_PROBLEM DESCRIPTION_. Render the records from the line with "Identify the location of tab-affiliate: Affiliate." through the end of the records, both ends included, as a JSON list of strings with one string per line and blank lines omitted. Leave the pictures out of the answer.

_Collected data entries_.

=-=-=

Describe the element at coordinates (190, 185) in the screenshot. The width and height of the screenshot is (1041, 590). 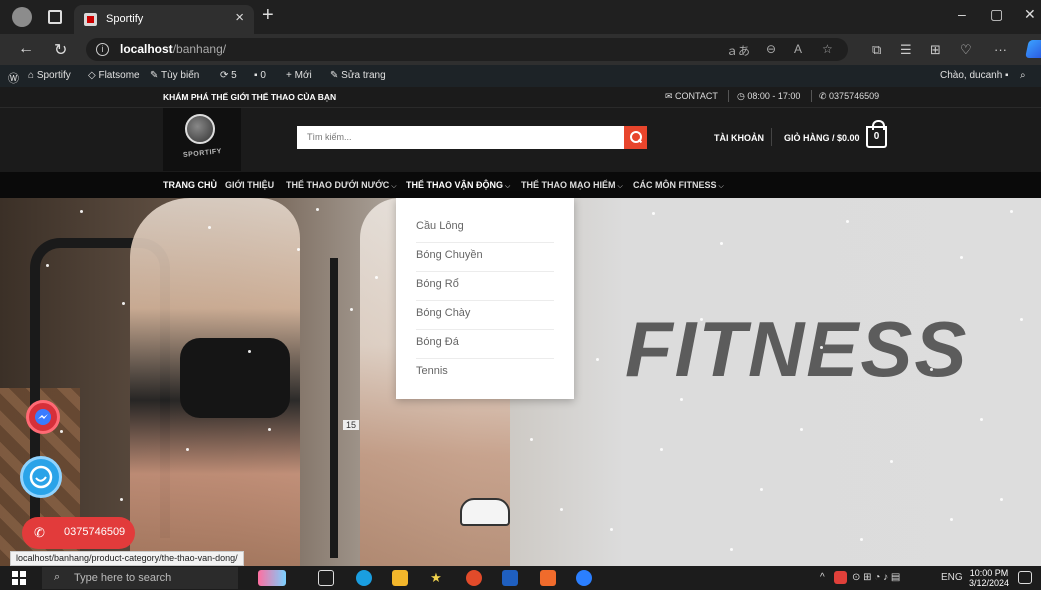
I see `nav-home: TRANG CHỦ` at that location.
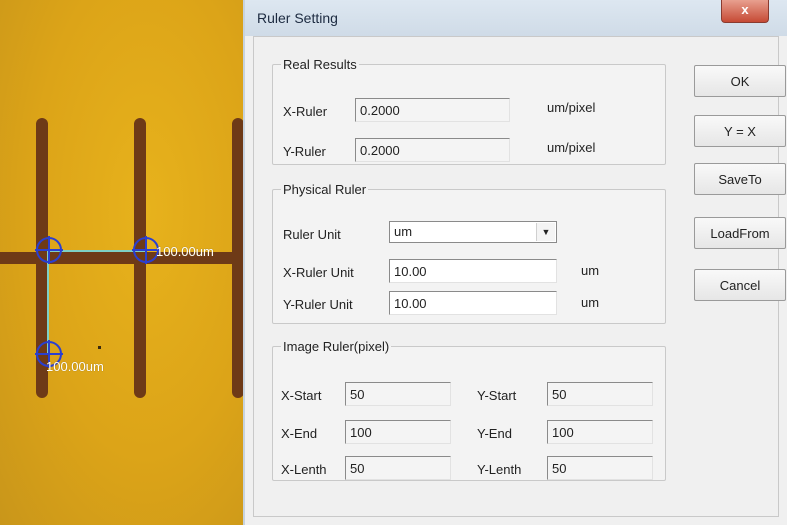  What do you see at coordinates (318, 304) in the screenshot?
I see `y-ruler-unit-label: Y-Ruler Unit` at bounding box center [318, 304].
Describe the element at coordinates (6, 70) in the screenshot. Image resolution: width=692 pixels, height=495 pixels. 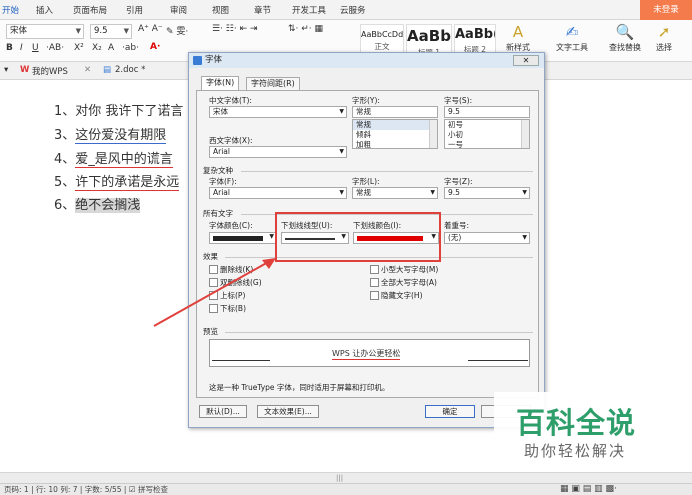
I see `chevron-down-icon: ▾` at that location.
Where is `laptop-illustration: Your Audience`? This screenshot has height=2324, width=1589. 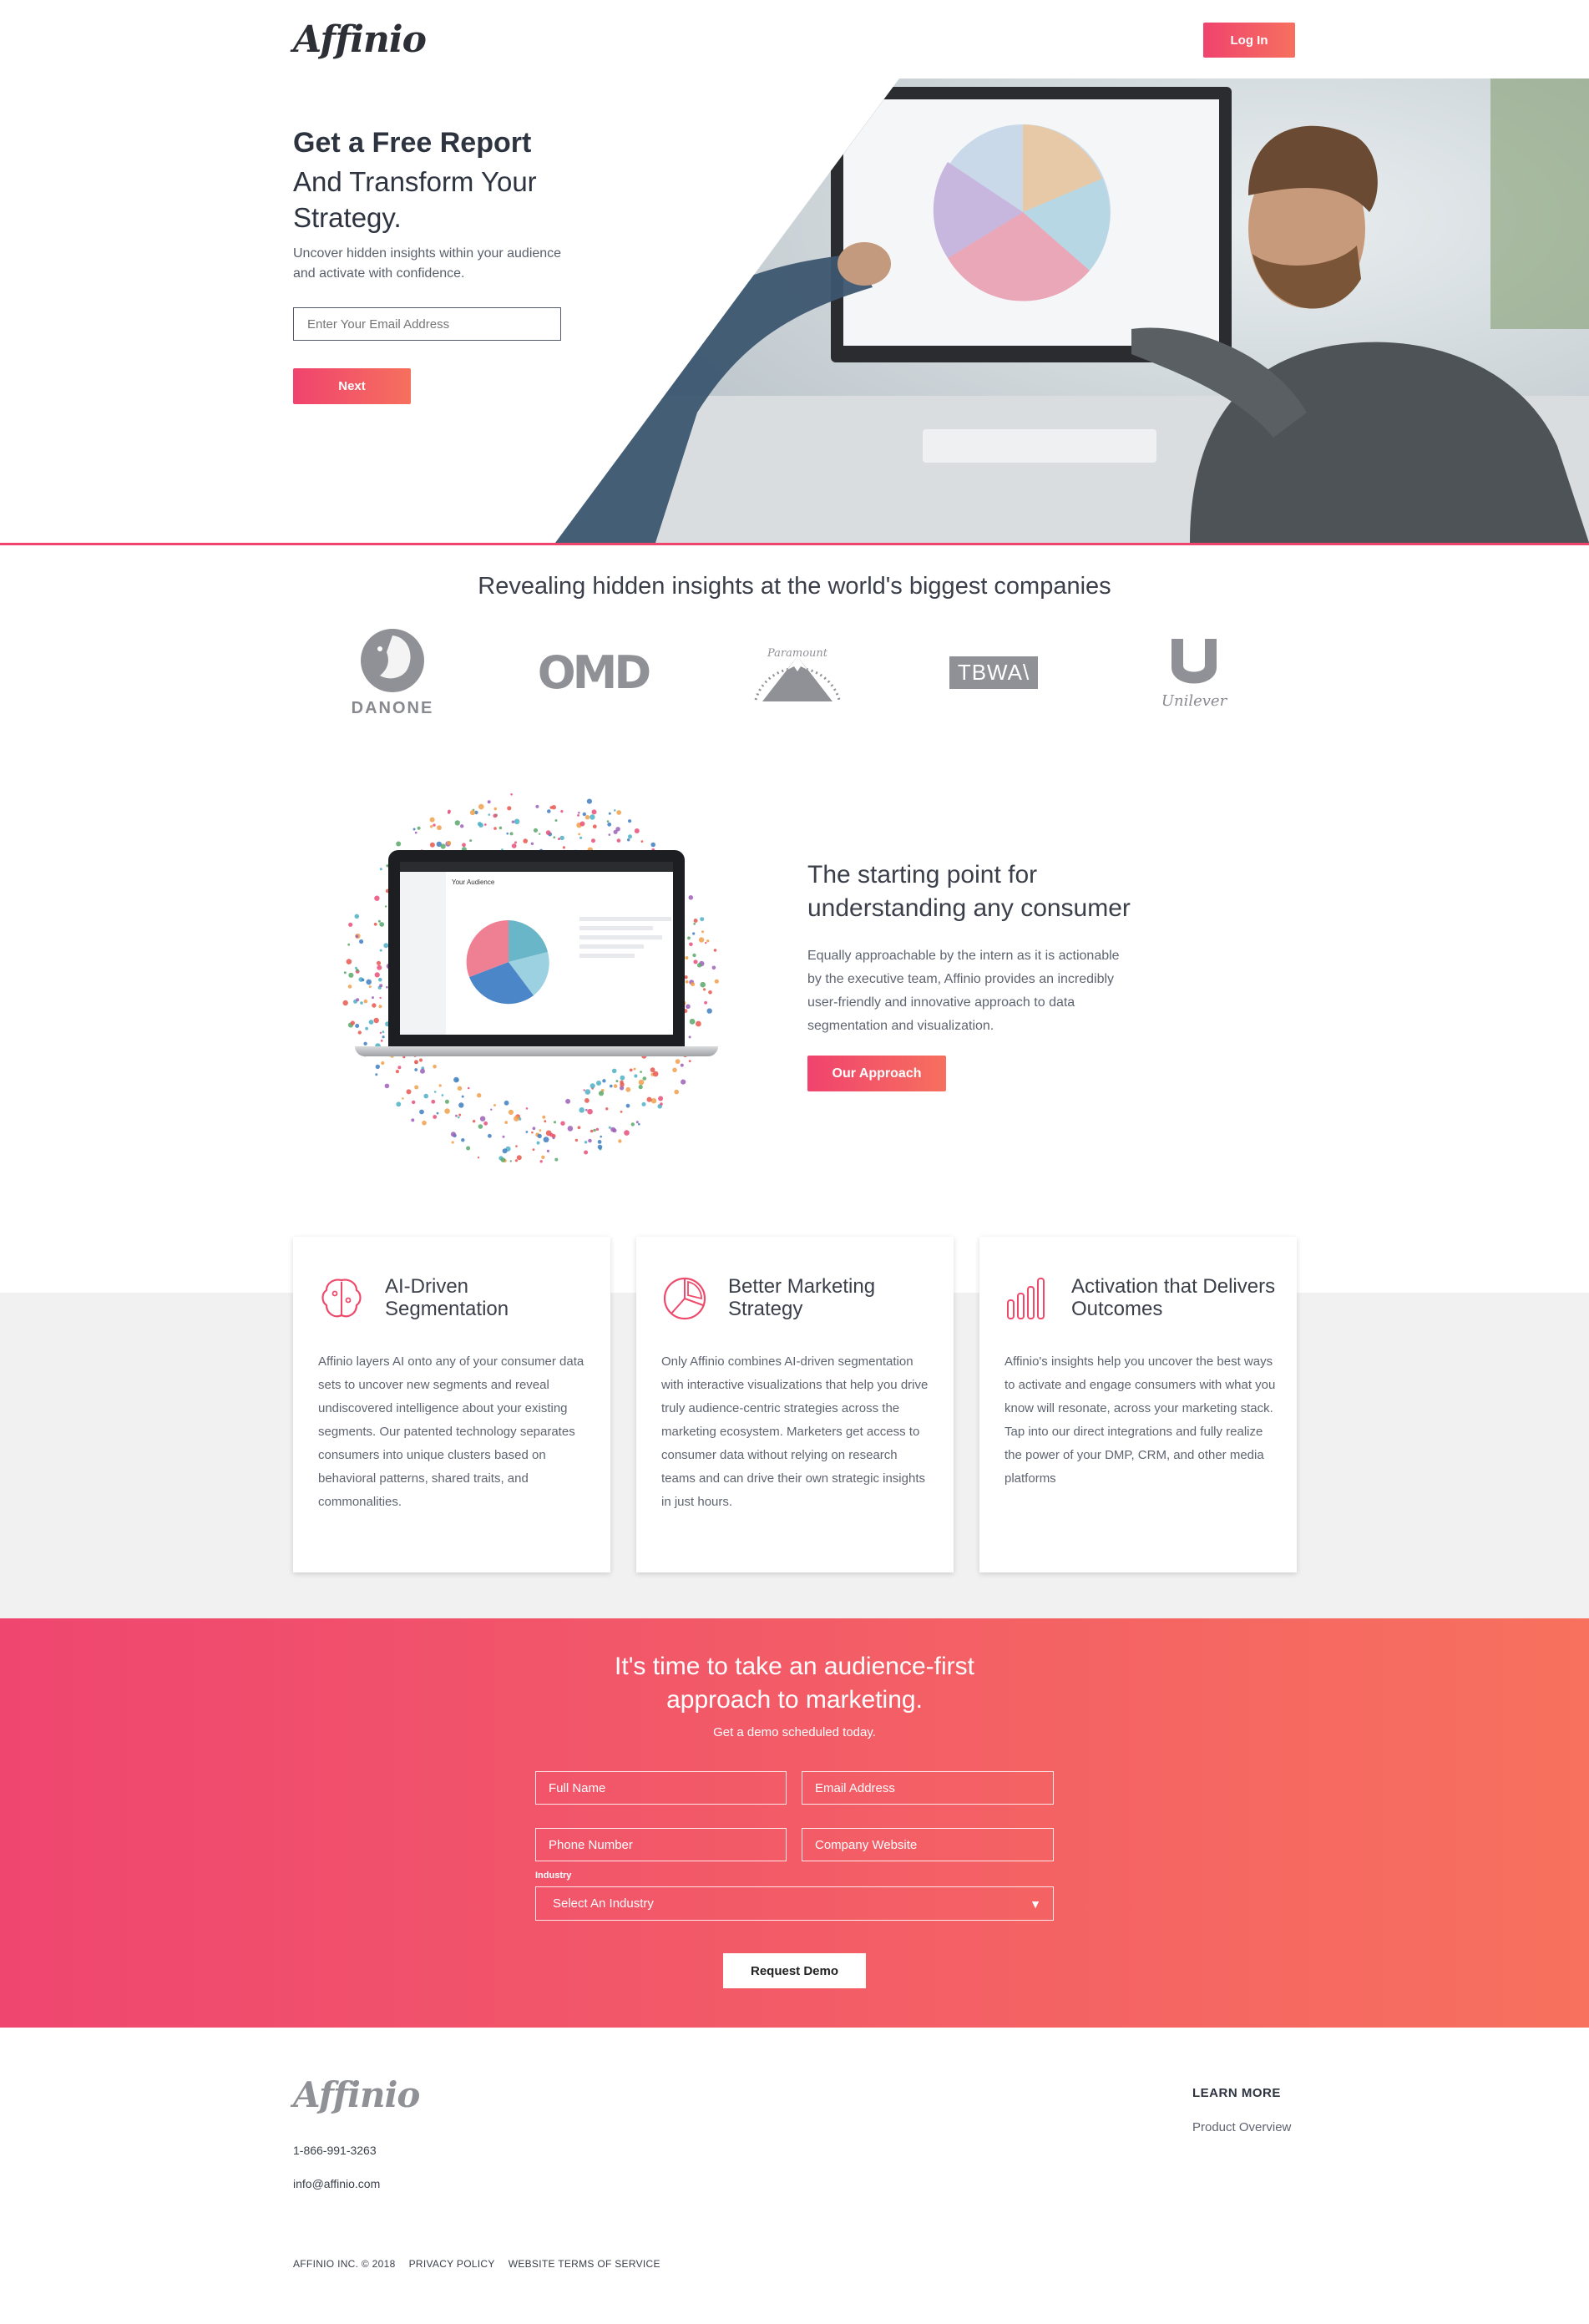 laptop-illustration: Your Audience is located at coordinates (530, 977).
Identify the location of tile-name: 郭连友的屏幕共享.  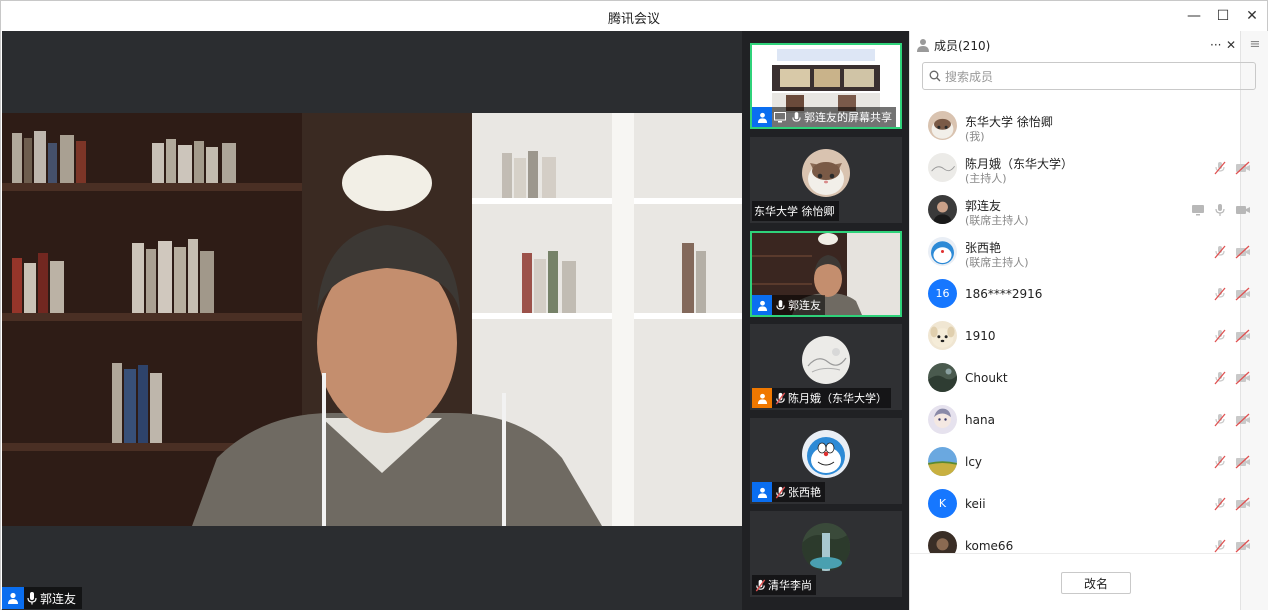
(848, 118).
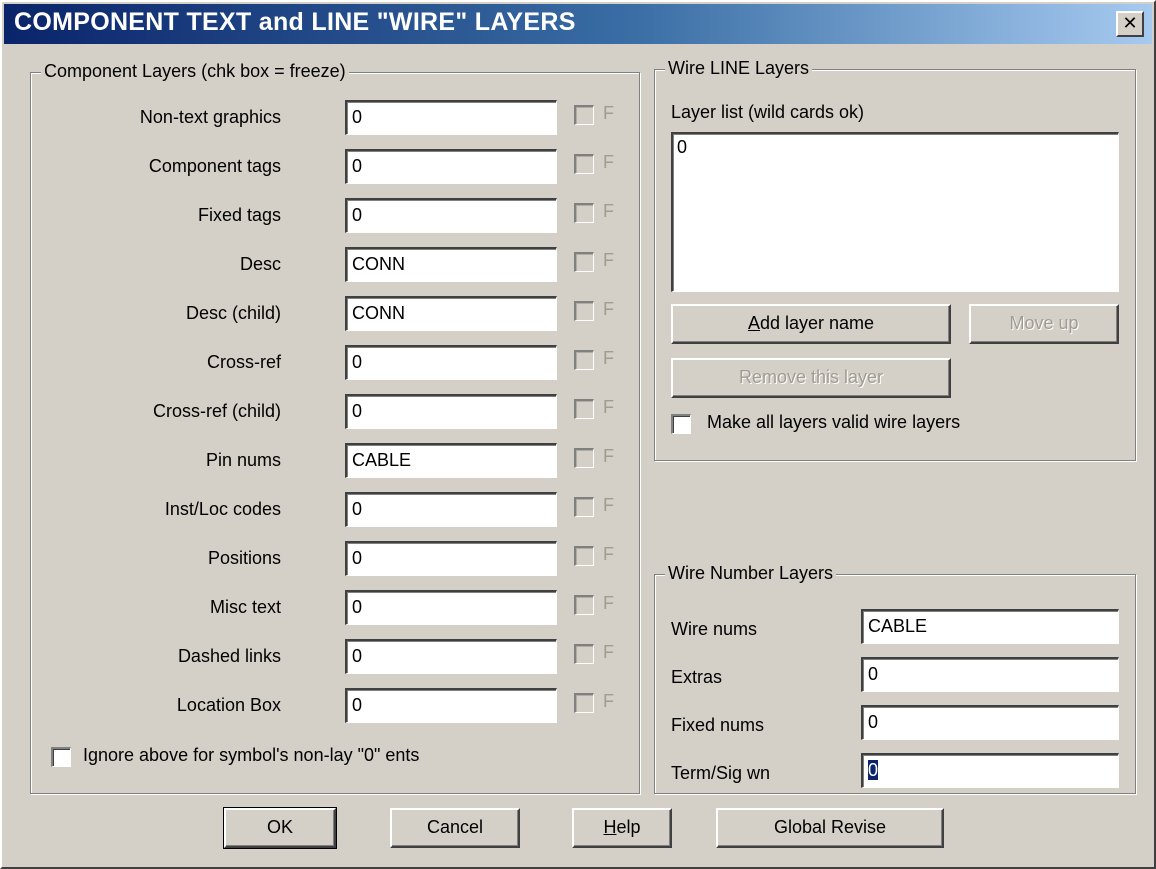  I want to click on layer-list-items: 0, so click(896, 148).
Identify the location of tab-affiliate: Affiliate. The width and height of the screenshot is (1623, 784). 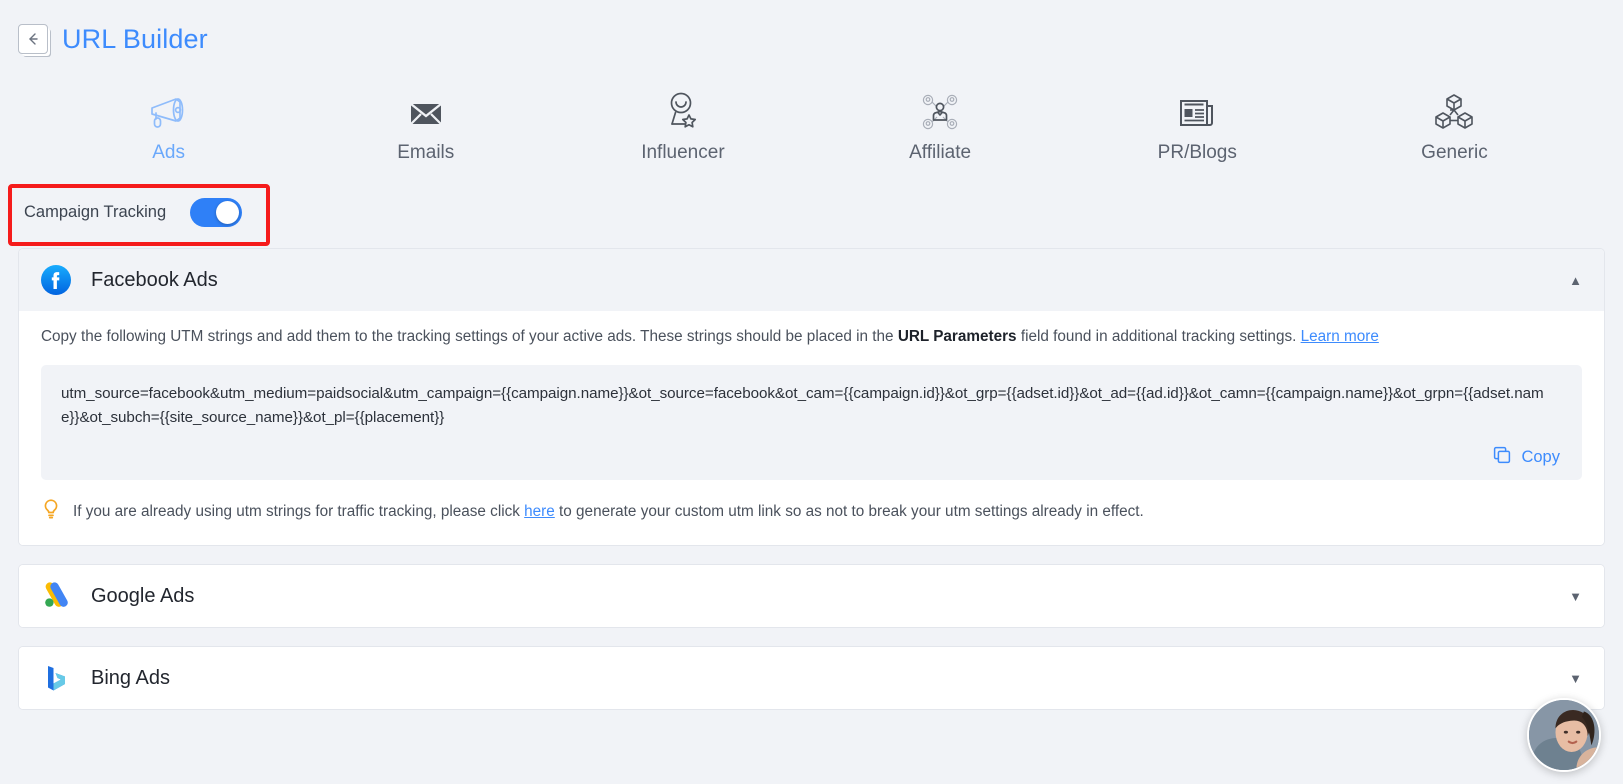
(940, 128).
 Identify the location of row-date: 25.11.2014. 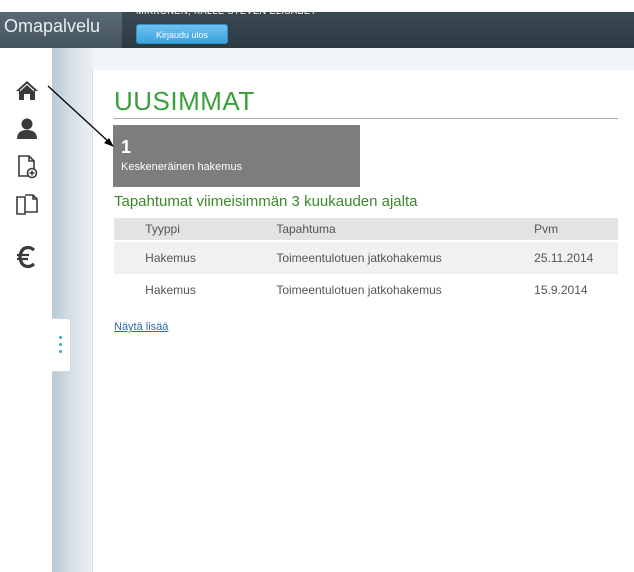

=-=-=

_TASK OUTPUT_.
[
  "Identify the location of tab-affiliate: Affiliate. The width and height of the screenshot is (1623, 784). ",
  "(940, 128).",
  " Identify the location of row-date: 25.11.2014. "
]